Detail Produk yang Ditarik
Segera cek kemasan susu di rumah Anda. Berikut adalah detail batch yang bermasalah:
-
Nestle NAN HA2 (800g)
-
Kode Batch: 52750017C1 (Produksi Swiss)
-
Tanggal Kedaluwarsa: 31 Oktober 2027
-
-
Nature One Dairy Premium Toddler Milk Formula – Tahap 3 (900g)
-
Kode Batch: 326251110 (Produksi Australia)
-
Tanggal Kedaluwarsa: 10 atau 11 November 2027
-
Tren Penarikan Meningkat
Sejak 8 Januari lalu, fenomena kontaminasi ini telah meluas. Total terdapat 11 batch susu formula dari merek ternama seperti Nestle NAN, Nature One Dairy, dan Dumex Dulac yang terpaksa ditarik dari peredaran karena masalah racun yang sama.

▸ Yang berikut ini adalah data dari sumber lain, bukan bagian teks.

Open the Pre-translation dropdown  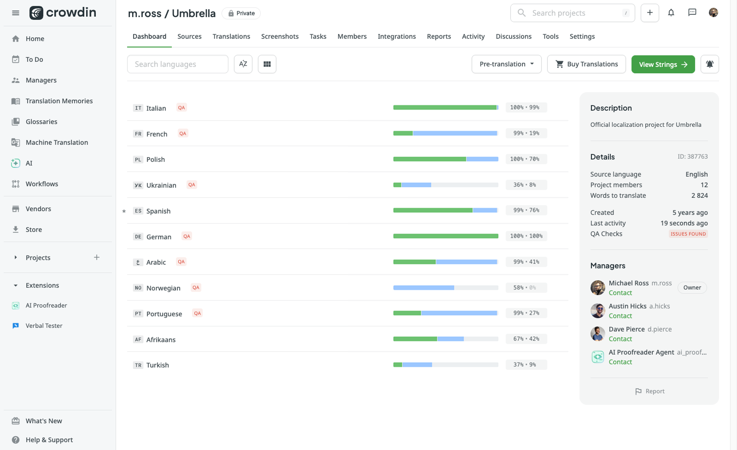point(506,64)
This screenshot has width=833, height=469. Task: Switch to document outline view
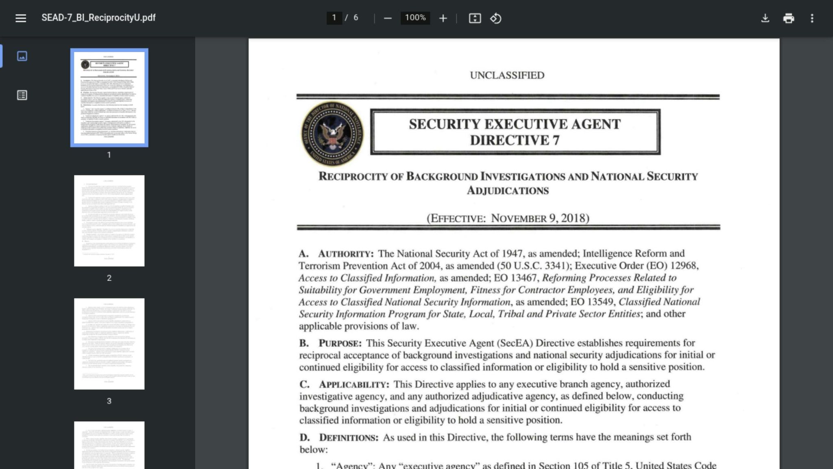(x=22, y=95)
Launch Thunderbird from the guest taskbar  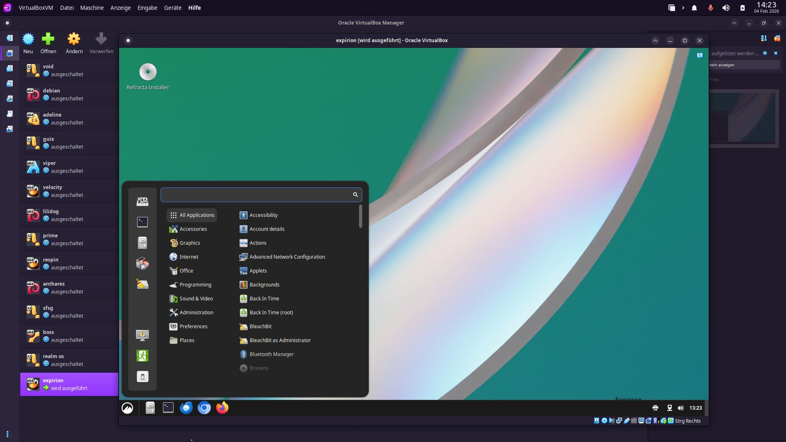pos(186,408)
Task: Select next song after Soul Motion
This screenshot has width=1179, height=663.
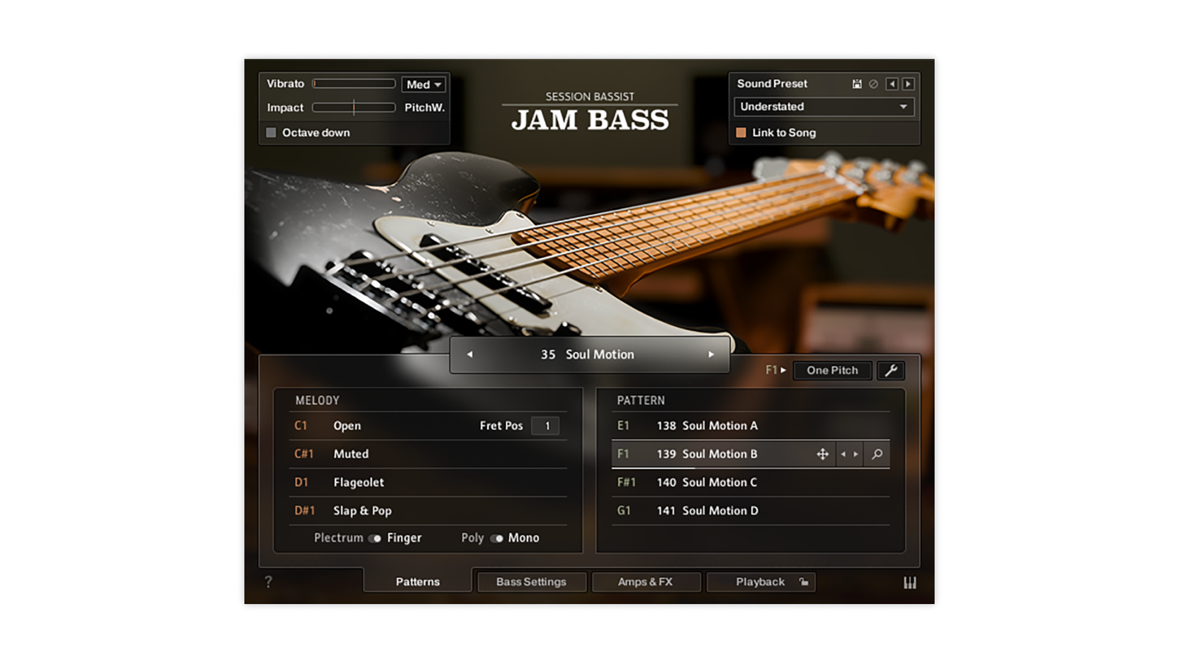Action: click(x=711, y=354)
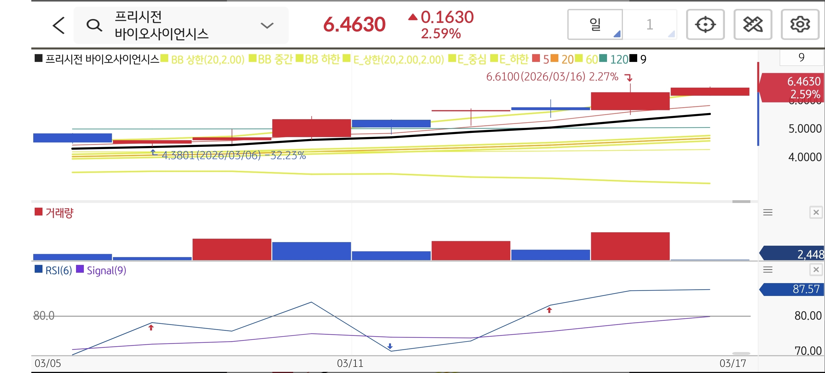This screenshot has height=373, width=825.
Task: Tap the back arrow icon
Action: click(x=59, y=25)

Hingga saat ini, otoritas melaporkan belum ada kasus baru sejak pembaruan terakhir pada 30 Januari. Kala itu, terdapat tiga anak yang mengalami gejala ringan namun dilaporkan telah pulih sepenuhnya.
Imbauan Penting untuk Orang Tua
Pihak berwenang memperingatkan bahwa saat ini belum ada tes laboratorium klinis yang pasti untuk mengonfirmasi keracunan cereulide. Oleh karena itu, langkah pencegahan adalah kunci utama:
-
Hentikan Konsumsi: Jika Anda memiliki produk dari batch di atas, jangan berikan kepada anak.
-
Pantau Gejala: Jika anak sudah telanjur mengonsumsi dan menunjukkan gejala tidak sehat, segera hubungi dokter.
-
Hubungi Toko: Konsumen disarankan menghubungi tempat pembelian untuk proses pengembalian atau pertanyaan lebih lanjut.
Pemerintah Singapura menegaskan bahwa batch yang bermasalah ini hanya mencakup sekitar 5% dari total pasokan susu formula impor di negara tersebut. Untuk kategori susu anak di atas satu tahun, jumlah yang terdampak sangat kecil (negligible), sehingga orang tua tidak perlu panik karena alternatif produk lain masih tersedia luas di pasaran.